Wherever a line in the records below contains "node", copy that line.

━━━ Material shown

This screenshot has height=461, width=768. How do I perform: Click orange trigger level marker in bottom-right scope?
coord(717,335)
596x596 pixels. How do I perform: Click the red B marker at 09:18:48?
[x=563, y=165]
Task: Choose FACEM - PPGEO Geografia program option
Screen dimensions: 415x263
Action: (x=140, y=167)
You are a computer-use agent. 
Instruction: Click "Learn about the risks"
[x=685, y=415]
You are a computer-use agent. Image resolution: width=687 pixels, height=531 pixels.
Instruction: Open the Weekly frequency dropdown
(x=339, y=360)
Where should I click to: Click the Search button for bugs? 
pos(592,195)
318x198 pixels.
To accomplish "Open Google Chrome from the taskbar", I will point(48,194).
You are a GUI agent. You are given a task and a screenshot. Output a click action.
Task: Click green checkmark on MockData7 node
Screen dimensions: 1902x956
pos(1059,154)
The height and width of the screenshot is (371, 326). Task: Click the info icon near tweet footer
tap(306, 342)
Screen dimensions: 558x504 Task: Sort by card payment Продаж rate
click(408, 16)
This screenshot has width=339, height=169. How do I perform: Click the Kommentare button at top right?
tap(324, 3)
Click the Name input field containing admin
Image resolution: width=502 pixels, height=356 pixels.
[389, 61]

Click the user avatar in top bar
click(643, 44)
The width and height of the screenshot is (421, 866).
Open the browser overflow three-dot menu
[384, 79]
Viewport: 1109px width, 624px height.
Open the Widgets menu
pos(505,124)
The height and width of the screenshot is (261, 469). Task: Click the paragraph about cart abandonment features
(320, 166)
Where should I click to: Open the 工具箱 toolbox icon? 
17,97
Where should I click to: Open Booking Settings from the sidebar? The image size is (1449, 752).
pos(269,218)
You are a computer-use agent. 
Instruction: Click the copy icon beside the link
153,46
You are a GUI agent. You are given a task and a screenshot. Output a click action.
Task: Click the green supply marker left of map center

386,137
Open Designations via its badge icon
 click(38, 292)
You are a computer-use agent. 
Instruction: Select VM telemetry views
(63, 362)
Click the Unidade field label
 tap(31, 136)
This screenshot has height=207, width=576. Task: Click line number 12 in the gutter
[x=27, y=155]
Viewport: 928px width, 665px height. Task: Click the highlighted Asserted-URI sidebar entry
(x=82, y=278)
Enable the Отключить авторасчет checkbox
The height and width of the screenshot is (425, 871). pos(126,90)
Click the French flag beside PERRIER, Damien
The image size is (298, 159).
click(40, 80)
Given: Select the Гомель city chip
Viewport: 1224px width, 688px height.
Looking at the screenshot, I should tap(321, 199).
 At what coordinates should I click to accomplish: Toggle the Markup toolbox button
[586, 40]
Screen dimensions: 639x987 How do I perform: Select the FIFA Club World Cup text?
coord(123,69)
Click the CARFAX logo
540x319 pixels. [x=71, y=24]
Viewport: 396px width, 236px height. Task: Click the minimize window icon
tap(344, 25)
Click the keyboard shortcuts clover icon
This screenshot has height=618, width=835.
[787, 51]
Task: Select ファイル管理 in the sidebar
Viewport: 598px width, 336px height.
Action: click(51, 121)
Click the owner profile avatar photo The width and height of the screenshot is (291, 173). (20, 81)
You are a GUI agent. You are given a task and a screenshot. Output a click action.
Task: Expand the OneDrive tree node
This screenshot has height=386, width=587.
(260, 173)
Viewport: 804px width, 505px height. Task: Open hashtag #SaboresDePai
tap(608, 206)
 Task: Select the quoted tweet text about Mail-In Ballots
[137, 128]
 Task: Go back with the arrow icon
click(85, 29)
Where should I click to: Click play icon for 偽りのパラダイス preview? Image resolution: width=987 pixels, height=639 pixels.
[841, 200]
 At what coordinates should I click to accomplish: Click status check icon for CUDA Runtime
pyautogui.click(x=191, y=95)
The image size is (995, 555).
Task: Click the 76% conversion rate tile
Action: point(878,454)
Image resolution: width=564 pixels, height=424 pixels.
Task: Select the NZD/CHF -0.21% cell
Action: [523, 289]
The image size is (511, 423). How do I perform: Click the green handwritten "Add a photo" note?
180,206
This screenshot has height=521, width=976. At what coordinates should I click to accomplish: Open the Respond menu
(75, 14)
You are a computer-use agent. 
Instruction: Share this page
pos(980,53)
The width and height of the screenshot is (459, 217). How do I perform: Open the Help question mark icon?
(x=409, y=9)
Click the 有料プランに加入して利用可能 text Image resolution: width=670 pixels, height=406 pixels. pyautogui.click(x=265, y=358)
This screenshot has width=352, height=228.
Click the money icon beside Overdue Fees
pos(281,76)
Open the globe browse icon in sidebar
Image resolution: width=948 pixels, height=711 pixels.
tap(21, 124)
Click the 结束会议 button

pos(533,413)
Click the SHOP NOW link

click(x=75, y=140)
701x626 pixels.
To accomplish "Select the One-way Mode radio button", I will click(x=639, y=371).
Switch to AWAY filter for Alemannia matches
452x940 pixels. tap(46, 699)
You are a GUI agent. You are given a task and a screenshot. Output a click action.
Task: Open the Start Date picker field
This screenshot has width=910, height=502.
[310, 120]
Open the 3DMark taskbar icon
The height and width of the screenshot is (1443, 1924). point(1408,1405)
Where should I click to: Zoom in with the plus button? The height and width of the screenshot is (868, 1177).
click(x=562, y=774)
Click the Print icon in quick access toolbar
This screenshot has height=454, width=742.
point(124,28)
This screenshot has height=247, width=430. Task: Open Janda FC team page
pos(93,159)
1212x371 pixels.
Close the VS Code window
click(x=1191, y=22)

━━━━━━

> [Answer to the problem]:
Task: Click green checkmark on MockData7 node
Task: Expand the OneDrive tree node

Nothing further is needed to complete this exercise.